Doç. Dr. Ahmet Kasım Han’a göre, AB ile entegre olarak sağlanan ticari avantajların karşılığını, Şanghay İşbirliği Örgütü’nde bulmak mümkün değil.
“Türkiye ihracatının yüzde 46’sını AB üyesi ülkelere yapıyor. Şanghay İşbirliği Örgütü’ne üye ülkelerin piyasalarında bu imkanın yakalanması oldukça uzun sürecektir. Öte yandan Şanghay İşbirliği Örgütü üyesi ülkelerle yapılacak ikili anlaşmalar sonucunda, Amerika ekonomisinin bile baş etmekte güçlük yaşadığı Çin’in ucuz mallarının Türkiye piyasasına ciddi bir şekilde gireceği, bunun da Türkiye’nin ödemeler dengesini olumlu etkilemeyeceği aşikardır.”

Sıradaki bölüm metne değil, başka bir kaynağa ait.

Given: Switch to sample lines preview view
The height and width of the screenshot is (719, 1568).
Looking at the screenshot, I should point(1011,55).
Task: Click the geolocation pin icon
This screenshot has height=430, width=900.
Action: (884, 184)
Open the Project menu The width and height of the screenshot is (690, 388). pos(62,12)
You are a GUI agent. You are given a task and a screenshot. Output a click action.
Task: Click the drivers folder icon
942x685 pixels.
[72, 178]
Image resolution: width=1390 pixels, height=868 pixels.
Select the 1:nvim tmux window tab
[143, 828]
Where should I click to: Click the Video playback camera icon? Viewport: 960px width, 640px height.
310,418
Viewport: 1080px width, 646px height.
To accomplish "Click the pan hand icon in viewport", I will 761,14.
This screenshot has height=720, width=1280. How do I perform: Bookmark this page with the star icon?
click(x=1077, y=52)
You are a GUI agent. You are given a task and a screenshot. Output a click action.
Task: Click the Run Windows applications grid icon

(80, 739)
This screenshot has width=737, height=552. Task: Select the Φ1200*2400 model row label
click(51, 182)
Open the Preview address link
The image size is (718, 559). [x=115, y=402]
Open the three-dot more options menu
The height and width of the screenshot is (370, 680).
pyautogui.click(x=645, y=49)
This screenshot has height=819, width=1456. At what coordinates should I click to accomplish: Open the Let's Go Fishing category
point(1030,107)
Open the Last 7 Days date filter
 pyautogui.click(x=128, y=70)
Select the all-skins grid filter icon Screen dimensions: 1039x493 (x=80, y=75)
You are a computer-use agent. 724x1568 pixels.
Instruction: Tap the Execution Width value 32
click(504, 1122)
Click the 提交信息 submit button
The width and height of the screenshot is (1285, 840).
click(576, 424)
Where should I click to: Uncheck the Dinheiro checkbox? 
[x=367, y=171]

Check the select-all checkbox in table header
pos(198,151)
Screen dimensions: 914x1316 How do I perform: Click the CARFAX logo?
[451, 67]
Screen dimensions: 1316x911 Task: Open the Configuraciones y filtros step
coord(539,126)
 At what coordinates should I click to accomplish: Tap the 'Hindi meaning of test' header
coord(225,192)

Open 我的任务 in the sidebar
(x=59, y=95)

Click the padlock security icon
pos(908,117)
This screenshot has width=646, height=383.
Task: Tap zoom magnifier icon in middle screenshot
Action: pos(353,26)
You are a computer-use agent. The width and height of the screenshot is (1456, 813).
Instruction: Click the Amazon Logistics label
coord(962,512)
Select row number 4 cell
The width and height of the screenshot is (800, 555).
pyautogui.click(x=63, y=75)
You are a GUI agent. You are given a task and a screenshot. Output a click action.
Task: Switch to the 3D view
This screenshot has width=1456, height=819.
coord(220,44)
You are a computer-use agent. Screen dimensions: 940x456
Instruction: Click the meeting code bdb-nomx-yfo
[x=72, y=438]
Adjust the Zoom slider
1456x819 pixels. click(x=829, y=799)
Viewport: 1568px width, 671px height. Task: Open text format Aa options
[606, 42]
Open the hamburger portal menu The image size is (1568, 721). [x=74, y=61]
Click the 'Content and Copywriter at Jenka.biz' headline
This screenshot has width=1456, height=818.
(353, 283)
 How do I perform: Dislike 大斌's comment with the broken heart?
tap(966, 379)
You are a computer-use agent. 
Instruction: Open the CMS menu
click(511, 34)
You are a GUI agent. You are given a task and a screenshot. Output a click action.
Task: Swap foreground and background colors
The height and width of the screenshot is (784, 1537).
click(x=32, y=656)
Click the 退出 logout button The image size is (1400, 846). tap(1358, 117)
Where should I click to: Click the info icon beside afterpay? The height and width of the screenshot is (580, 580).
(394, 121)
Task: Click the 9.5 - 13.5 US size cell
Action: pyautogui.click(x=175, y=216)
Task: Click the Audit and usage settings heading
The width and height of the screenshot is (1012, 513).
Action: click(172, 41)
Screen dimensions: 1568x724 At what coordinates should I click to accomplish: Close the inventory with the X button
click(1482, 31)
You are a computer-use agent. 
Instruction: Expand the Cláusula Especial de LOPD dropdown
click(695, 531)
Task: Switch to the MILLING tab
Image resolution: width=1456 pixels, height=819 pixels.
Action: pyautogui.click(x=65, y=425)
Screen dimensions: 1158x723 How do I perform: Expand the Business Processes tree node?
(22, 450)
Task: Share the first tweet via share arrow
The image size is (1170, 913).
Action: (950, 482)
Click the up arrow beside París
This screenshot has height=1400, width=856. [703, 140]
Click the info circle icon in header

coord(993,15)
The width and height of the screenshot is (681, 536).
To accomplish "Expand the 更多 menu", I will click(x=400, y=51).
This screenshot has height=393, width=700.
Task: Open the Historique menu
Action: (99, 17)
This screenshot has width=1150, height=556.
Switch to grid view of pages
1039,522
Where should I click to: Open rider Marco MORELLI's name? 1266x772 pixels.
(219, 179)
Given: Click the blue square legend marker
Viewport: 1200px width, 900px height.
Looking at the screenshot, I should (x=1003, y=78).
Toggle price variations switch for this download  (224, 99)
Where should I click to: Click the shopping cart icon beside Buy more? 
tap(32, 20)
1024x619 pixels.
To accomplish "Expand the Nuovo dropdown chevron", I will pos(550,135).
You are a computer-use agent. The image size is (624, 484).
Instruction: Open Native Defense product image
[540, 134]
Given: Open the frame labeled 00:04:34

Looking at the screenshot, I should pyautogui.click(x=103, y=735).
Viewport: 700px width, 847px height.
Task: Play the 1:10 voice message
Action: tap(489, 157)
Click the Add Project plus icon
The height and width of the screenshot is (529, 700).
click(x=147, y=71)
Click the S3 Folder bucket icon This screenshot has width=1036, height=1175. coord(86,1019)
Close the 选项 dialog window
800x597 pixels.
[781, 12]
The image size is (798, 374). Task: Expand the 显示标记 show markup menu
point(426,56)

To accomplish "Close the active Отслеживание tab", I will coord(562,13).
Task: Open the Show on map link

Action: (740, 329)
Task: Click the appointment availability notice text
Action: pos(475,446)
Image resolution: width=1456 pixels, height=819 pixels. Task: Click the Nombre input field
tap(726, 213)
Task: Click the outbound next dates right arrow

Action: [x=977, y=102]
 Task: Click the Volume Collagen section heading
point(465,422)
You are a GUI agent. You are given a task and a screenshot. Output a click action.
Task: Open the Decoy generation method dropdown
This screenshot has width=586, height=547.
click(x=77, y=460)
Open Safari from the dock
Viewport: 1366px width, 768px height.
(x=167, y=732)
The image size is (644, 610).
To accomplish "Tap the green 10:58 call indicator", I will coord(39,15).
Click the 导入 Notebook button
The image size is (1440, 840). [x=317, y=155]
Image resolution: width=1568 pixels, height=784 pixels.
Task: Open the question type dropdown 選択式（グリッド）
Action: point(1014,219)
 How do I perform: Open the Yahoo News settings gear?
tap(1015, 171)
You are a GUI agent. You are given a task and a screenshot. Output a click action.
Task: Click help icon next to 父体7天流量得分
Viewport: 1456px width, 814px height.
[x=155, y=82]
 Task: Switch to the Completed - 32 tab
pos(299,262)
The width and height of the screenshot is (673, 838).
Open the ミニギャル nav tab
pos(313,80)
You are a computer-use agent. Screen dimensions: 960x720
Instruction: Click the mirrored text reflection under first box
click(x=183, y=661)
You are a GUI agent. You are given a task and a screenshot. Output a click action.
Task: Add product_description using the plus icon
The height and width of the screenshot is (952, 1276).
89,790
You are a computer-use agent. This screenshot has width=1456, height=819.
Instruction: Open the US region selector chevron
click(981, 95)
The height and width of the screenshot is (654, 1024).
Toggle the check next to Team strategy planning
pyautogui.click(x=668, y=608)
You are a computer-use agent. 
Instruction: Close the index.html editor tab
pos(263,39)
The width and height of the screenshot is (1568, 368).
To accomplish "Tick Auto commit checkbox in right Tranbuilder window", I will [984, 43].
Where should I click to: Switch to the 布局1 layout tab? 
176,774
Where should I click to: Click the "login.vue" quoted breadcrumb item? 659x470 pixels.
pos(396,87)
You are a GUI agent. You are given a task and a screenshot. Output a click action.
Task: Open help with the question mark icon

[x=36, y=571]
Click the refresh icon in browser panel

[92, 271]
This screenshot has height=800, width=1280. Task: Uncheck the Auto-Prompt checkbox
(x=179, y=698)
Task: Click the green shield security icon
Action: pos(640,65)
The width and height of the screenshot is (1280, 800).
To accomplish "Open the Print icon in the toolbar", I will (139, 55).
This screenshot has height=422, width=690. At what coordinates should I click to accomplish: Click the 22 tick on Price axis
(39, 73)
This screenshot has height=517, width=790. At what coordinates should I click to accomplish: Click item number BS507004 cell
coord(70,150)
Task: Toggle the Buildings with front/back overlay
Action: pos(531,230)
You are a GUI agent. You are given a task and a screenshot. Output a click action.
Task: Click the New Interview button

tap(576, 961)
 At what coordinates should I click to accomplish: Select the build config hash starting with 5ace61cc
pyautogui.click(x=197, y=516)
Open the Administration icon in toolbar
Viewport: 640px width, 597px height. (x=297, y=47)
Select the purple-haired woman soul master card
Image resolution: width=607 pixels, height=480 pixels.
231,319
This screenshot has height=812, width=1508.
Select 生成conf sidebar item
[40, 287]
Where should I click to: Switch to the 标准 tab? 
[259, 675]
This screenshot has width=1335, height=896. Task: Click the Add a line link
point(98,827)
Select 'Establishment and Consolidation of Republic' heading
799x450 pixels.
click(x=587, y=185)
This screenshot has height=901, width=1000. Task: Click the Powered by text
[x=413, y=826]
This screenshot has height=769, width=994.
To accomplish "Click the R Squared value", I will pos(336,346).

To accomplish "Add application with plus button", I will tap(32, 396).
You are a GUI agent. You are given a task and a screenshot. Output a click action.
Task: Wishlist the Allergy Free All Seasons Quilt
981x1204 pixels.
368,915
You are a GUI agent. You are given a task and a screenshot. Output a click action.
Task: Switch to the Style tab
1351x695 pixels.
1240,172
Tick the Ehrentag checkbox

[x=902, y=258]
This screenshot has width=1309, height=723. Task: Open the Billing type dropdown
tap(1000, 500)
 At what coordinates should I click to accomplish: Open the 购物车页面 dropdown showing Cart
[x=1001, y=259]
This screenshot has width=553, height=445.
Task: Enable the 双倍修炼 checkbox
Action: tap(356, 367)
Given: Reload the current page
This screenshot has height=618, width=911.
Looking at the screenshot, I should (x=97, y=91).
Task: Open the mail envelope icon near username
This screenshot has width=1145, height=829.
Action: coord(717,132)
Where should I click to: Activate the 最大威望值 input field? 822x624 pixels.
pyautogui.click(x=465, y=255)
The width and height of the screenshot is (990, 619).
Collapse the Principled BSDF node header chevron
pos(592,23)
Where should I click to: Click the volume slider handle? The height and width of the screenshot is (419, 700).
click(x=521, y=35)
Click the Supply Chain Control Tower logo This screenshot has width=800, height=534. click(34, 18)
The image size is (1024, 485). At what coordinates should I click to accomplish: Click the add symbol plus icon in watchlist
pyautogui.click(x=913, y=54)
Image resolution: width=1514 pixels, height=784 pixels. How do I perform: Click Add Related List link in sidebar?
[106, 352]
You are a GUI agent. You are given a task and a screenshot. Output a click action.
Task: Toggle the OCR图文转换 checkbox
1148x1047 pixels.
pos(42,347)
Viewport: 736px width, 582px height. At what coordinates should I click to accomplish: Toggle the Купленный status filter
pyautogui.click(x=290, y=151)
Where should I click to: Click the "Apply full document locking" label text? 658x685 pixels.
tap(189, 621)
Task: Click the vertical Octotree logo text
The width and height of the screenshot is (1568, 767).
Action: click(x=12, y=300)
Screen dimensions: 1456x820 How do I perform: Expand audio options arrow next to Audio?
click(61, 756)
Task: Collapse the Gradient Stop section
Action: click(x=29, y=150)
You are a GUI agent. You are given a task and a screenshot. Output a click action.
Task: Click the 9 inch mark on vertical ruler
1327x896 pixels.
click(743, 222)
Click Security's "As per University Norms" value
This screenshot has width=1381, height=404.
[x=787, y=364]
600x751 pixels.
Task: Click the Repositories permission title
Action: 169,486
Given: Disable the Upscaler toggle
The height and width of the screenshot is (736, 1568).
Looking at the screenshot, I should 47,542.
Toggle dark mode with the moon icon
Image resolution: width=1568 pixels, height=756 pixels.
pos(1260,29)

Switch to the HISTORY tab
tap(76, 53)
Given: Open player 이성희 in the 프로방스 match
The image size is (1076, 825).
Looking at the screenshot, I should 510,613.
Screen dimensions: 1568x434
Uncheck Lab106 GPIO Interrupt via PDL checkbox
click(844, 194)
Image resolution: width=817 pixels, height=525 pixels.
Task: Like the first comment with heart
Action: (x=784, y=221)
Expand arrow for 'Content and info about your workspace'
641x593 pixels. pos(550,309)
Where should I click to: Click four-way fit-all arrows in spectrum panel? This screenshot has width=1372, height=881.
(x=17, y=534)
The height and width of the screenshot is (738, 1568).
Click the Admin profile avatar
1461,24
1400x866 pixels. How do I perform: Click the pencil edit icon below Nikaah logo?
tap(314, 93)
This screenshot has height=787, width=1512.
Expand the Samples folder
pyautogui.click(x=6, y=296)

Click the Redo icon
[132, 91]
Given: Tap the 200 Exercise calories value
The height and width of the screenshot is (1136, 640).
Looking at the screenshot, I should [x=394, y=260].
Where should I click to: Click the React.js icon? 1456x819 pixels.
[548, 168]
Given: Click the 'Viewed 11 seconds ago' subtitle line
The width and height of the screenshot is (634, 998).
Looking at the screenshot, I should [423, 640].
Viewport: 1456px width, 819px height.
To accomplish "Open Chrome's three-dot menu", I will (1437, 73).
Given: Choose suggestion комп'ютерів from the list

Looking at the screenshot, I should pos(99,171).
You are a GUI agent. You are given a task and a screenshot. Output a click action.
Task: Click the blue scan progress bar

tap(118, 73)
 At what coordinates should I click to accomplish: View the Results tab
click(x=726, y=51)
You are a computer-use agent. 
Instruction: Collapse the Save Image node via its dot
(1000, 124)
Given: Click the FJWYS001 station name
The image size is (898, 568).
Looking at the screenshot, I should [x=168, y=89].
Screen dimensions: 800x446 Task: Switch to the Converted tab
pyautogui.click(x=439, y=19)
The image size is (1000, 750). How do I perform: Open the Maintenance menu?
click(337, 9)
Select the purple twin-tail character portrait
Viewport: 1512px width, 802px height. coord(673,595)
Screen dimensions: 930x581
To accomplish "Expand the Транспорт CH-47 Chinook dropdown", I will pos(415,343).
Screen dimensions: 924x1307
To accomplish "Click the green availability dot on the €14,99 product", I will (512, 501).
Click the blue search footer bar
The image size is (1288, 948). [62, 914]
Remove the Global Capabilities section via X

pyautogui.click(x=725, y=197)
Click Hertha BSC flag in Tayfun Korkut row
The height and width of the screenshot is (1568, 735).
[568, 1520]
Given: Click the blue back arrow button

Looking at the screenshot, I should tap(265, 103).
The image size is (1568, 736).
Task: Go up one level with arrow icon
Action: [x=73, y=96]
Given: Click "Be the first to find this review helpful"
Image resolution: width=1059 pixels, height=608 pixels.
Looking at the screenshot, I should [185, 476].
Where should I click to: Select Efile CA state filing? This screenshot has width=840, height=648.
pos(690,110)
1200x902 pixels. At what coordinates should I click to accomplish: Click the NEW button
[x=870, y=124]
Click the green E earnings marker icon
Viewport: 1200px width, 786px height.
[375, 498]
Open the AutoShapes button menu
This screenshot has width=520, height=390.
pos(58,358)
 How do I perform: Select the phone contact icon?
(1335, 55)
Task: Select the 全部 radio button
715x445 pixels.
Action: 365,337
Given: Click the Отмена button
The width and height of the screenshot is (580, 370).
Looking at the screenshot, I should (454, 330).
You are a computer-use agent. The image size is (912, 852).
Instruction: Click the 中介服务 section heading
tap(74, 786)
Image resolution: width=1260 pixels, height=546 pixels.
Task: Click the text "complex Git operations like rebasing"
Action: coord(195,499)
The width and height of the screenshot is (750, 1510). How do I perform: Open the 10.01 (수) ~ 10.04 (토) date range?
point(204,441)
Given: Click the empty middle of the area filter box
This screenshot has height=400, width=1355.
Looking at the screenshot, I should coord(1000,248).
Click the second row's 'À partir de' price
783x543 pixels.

Türkiye’nin AB ile ilişkilerinde mesafenin açılması ve Şanghay İşbirliği Örgütü’ne yönelmesi ne giderilebilir ne de hafifletilebilir sonuçlar doğurur diyen Doç. Dr. Ahmet Kasım Han’a göre, “Türkiye ile AB ilişkilerinin kendine ait bir dayanıklılığı var. Türkiye ile AB arasında ilk defa mesafe açılmamıştır ve bu sorunlar aşılacaktır.”